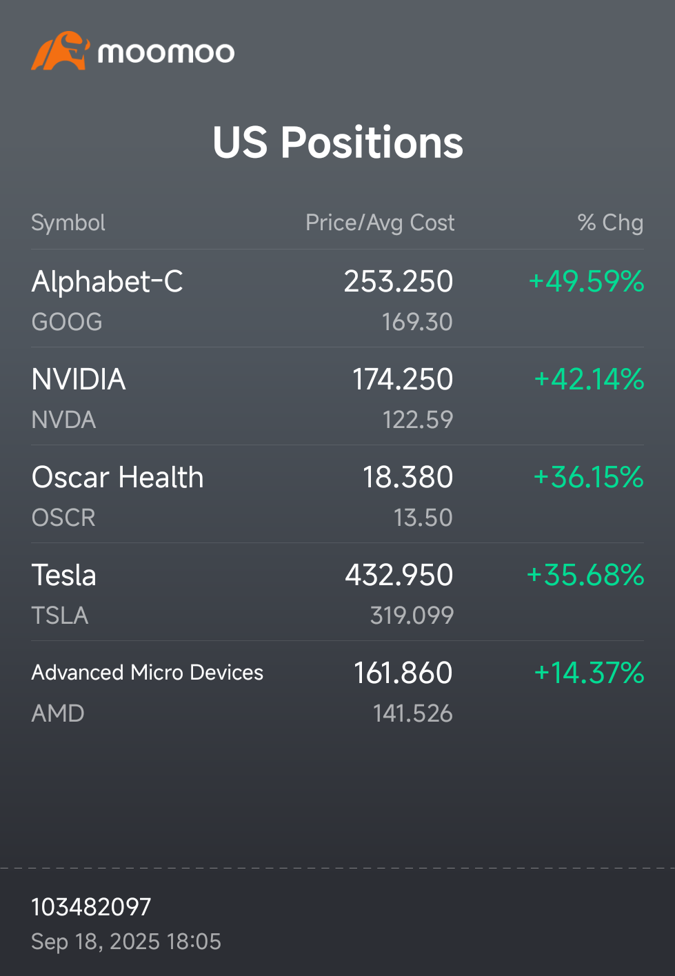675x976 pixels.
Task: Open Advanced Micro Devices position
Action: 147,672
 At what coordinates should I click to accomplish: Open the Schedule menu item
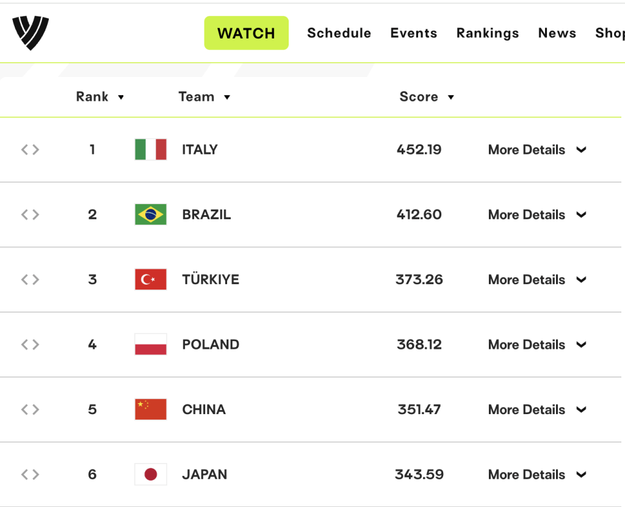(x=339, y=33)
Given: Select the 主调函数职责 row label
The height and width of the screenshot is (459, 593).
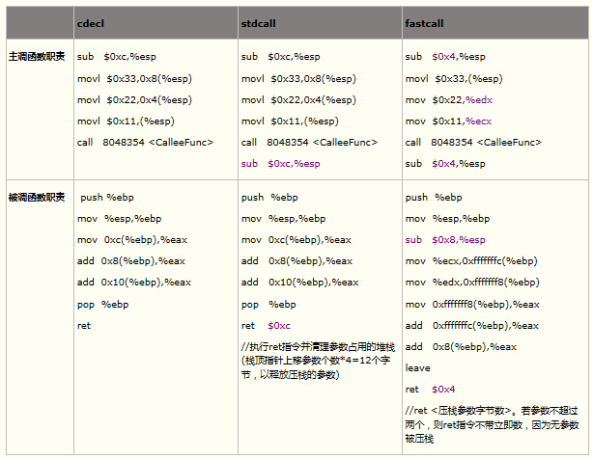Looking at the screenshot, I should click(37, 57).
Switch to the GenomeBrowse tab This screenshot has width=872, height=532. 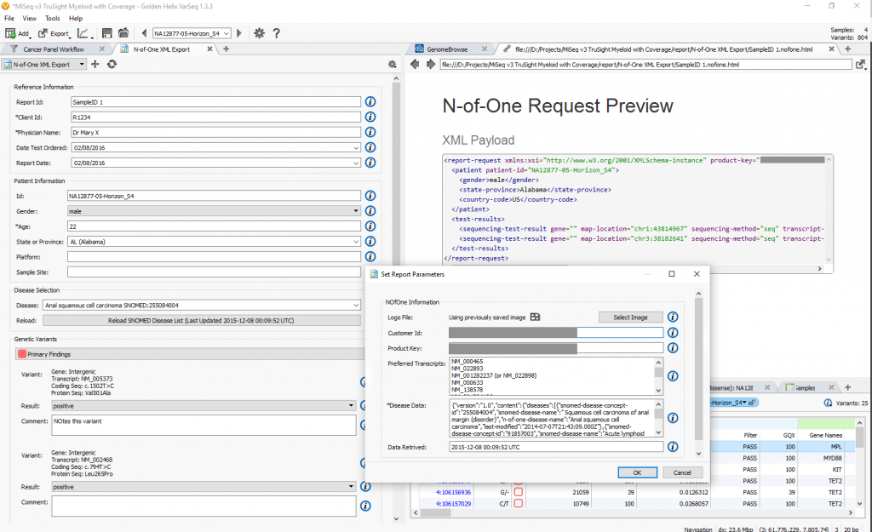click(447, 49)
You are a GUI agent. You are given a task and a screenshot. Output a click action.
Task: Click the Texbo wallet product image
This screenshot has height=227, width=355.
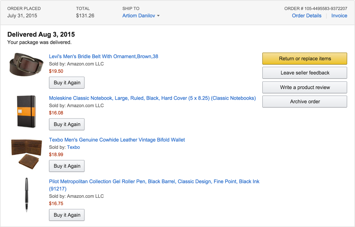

# What to do
Please transcribe exactly the lines from the one that contains "You are a GUI" through the closing line of the entries, with no pictures.

# Answer to the problem
You are a GUI agent. You are given a task and a screenshot. Output a click action.
Task: Click the Texbo wallet product image
This screenshot has height=227, width=355.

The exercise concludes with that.